We’ve also handled more than 500 project name retention sequests (PEP 541). This includes an average first triage time less than 1 week. This is a significant improvement compared to the previous 9-month backlog, and we’re happy to report that the backlog is current for the month of December.
Organizations Growth
One of our biggest announcements in previous years was the general availability of organizations on PyPI. Organizations provide a way for companies and community projects to manage their packages, teams, and billing in a centralized location.
We have continued to see growing usage of organizations:
- 7,742 of organizations have been created on PyPI
- 9,059 projects are now managed by organizations
We’ve been hard at work adding new features to organizations, including team management, project transfers, and a comprehensive admin interface. We’re excited to see organizations use these features to use PyPI more effectively.
A Better PyPI for Everyone
Finally, we’ve made a number of improvements to the overall maintainer experience on PyPI. These include:
- Project Lifecycle Management: You can now archive your projects to signal that they are no longer actively maintained. This is part of a larger effort to standardize project status markers as proposed in PEP 792.

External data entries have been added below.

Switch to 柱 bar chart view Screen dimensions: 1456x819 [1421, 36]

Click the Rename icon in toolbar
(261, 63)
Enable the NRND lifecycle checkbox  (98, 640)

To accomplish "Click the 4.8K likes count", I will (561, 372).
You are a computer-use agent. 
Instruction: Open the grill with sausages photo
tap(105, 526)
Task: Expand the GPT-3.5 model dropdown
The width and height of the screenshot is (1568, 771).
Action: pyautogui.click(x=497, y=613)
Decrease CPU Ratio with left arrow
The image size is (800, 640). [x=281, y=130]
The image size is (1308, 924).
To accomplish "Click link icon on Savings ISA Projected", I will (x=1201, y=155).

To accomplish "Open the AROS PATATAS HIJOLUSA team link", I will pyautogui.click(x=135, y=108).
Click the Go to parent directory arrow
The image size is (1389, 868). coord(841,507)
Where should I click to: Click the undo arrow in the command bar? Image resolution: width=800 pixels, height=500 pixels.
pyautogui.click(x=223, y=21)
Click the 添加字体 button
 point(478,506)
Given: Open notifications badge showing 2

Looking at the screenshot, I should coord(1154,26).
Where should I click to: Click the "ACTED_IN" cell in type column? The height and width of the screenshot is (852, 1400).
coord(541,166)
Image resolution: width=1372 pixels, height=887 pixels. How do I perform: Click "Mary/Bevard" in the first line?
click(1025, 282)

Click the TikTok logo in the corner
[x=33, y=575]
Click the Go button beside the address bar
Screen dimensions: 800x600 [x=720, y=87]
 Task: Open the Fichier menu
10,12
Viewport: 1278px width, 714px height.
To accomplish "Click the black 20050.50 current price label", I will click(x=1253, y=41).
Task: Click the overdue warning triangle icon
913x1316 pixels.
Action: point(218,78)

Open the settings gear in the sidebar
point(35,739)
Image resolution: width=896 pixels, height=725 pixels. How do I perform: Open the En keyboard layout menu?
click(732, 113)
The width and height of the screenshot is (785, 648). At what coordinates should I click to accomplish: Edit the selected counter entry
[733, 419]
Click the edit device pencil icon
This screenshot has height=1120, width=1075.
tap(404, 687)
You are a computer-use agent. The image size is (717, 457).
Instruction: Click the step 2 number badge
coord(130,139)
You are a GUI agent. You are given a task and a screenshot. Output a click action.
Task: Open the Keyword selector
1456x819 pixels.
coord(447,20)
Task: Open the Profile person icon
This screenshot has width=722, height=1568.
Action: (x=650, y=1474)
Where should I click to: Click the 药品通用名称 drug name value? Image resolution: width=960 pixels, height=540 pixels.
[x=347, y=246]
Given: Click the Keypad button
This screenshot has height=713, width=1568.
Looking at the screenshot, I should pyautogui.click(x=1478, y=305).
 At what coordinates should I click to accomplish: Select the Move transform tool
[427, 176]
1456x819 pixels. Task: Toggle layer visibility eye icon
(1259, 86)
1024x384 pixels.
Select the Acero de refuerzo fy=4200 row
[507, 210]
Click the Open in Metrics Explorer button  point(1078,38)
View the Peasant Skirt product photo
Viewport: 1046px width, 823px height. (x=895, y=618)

- New Terms of Service: We’ve introduced a new Terms of Service to formalize our policies and enable new features like organizations.
Looking Ahead to 2026
We’re proud of the progress we’ve made in 2025, but we know there’s always more to do. In 2026, we’ll continue to focus on improving the security, stability, and usability of PyPI for the entire Python community.
Acknowledgements
As always, a huge thanks to our sponsors who make the scale and reliability of PyPI possible, and a special shout-out to Fastly for being a critical infrastructure donor.
We’d also like to extend a special thank you to a few individuals who made significant contributions to PyPI this year. Thank you to William Woodruff, Facundo Tuesca, and Seth Michael Larson for your work on trusted publishing, attestations, project archival, zipfile mitigation, and other security features.
Finally, PyPI wouldn’t be what it is today without the countless hours of work from our community. A huge thank you to everyone who contributed code, opened an issue, or provided feedback this year. As always, we’re grateful for the contributions of our community, whether it’s through code, documentation, or feedback. PyPI wouldn’t be what it is today without you.
Here’s to a great 2026!
— Dustin Ingram, on behalf of the PyPI team.